Maj Rundlöf, Department of Ecology, Animal Ecology, Lund University, SE-223 62 Lund, Sweden (fax + 46 46 222 47 16; e-mail


  • 1The recent dramatic decline in farmland biodiversity is often attributed to agricultural intensification and structural changes in the agricultural landscape. One suggested farm practice seen to benefit biodiversity and reverse declines is organic farming. Because organic farming is viewed as a more sustainable form of agriculture it is currently subsidized by European agri-environment schemes. However, the efficiency of agri-environment schemes to preserve biodiversity has recently been questioned, partly because their uptake has been highest in extensively farmed more heterogeneous landscapes.
  • 2We investigated the effect of farming practice on butterfly species richness and abundance along cereal field headlands and margins on 12 matched pairs of organic and conventional farms in contrasting landscapes (homogeneous and heterogeneous landscape diversity).
  • 3Both organic farming and landscape heterogeneity significantly increased butterfly species richness and abundance. There was also a significant interaction between farming practice and landscape heterogeneity, because organic farming only significantly increased butterfly species richness and abundance in homogeneous rather than heterogeneous landscapes.
  • 4An analysis of the distribution of organic farming in Sweden in relation to productivity of the arable land (yield of spring barley, kg ha−1) indicated that the distribution of organic farms was skewed towards extensively farmed agricultural areas.
  • 5Synthesis and applications. The species richness and abundance of butterflies can be enhanced by actions aimed at both promoting organic farming and increasing landscape heterogeneity.

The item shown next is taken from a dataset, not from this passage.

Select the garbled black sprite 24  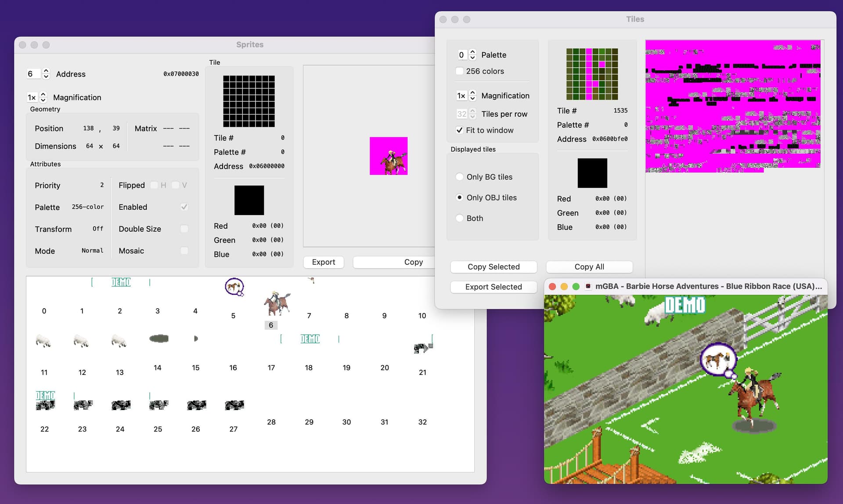point(121,405)
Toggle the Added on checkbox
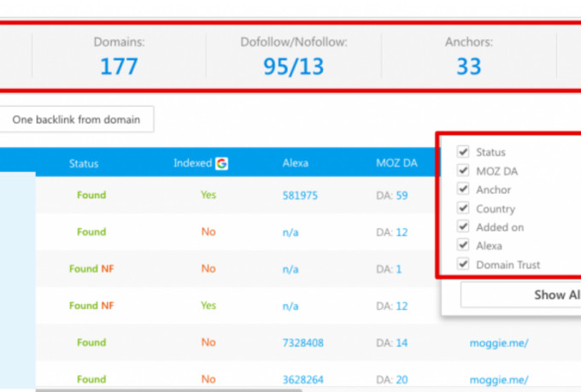The height and width of the screenshot is (392, 581). coord(463,227)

However, the beneficial effect of organic farming was only evident in intensively farmed homogeneous landscapes. Currently, the majority of organic arable land in Sweden is located in heterogeneous landscapes where changing the type of farming practice adds little to the existing biodiversity. We therefore propose that the interaction between landscape heterogeneity and farming practice must be considered when promoting farmland biodiversity, for example in Europe by developing context-based agri-environment schemes to increase the amount of organic farming in intensively farmed landscapes. We also propose that in homogeneous agricultural landscapes, organic farming could be used as a more efficient tool to restore landscape heterogeneity if the creation of semi-natural landscape elements was mandatory in the regulations associated with organic agri-environment schemes.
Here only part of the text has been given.